### DATA FOR THIS TASK:
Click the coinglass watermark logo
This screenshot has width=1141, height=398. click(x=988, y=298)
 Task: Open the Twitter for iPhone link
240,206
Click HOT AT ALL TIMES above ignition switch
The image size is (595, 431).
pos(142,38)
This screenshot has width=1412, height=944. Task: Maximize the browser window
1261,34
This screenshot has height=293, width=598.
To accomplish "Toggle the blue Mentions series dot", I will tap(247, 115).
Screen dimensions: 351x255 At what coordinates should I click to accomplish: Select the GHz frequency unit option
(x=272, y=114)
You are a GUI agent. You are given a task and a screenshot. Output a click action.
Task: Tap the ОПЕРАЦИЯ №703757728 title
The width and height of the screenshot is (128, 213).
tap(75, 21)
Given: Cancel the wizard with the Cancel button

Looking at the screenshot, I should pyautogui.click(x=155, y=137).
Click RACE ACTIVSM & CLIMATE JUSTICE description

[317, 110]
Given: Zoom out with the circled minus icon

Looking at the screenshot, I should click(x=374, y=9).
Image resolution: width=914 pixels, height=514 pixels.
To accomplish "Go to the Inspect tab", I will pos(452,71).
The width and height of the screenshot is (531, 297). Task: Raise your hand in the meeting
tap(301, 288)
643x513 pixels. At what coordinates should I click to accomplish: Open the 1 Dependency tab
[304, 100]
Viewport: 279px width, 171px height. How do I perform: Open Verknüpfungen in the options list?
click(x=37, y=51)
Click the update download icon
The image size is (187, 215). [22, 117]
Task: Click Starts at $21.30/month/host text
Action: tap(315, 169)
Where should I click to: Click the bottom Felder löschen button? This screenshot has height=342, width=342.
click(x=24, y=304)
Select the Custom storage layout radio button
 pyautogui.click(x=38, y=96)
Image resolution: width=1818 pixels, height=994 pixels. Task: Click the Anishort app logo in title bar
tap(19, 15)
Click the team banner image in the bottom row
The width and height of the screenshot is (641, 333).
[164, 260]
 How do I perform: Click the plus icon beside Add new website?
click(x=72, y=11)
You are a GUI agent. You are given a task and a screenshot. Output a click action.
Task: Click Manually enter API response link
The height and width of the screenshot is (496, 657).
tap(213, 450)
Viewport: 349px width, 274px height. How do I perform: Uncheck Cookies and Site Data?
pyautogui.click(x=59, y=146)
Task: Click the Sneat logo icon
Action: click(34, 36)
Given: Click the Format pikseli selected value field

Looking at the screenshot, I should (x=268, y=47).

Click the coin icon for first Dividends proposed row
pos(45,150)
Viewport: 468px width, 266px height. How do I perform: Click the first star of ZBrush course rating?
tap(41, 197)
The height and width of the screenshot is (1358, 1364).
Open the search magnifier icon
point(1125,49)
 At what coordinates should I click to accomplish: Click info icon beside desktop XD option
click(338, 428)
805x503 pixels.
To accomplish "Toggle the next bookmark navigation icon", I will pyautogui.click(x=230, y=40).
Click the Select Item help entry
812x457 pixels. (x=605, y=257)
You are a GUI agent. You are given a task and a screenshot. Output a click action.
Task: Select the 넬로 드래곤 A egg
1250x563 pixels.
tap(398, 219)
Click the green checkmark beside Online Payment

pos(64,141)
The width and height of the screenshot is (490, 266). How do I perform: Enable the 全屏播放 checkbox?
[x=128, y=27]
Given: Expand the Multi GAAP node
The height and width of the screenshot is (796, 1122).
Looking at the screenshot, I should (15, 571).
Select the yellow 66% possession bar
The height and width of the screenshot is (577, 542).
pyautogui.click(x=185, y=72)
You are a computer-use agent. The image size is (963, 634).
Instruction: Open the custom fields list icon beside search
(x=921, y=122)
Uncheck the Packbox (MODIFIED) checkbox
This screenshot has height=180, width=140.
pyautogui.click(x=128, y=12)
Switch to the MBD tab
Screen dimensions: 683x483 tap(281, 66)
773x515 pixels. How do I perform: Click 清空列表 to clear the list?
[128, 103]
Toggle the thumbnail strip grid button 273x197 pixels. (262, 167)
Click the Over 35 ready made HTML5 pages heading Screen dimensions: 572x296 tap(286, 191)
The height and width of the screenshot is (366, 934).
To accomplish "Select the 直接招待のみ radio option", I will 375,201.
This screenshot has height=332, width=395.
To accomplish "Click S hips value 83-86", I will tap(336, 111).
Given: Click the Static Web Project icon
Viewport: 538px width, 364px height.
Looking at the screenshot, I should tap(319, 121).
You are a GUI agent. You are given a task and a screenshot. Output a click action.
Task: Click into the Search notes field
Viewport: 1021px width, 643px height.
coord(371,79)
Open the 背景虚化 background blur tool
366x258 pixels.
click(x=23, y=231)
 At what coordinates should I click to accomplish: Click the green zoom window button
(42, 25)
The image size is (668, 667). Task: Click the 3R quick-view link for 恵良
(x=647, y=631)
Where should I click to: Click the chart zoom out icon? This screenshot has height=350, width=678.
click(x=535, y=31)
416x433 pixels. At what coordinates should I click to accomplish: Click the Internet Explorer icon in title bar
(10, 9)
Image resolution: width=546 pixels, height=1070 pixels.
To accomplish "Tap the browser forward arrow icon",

### WHAT IS REQUIRED:
Copy out every line of the listing that contains the string "will".

### RESULT FOR THIS EXERCISE:
To accomplish "Toggle the blue Mentions series dot", I will tap(247, 115).
To accomplish "Go to the Inspect tab", I will pos(452,71).
To accomplish "Toggle the next bookmark navigation icon", I will pyautogui.click(x=230, y=40).
To accomplish "Select the 直接招待のみ radio option", I will 375,201.
To accomplish "Click S hips value 83-86", I will tap(336, 111).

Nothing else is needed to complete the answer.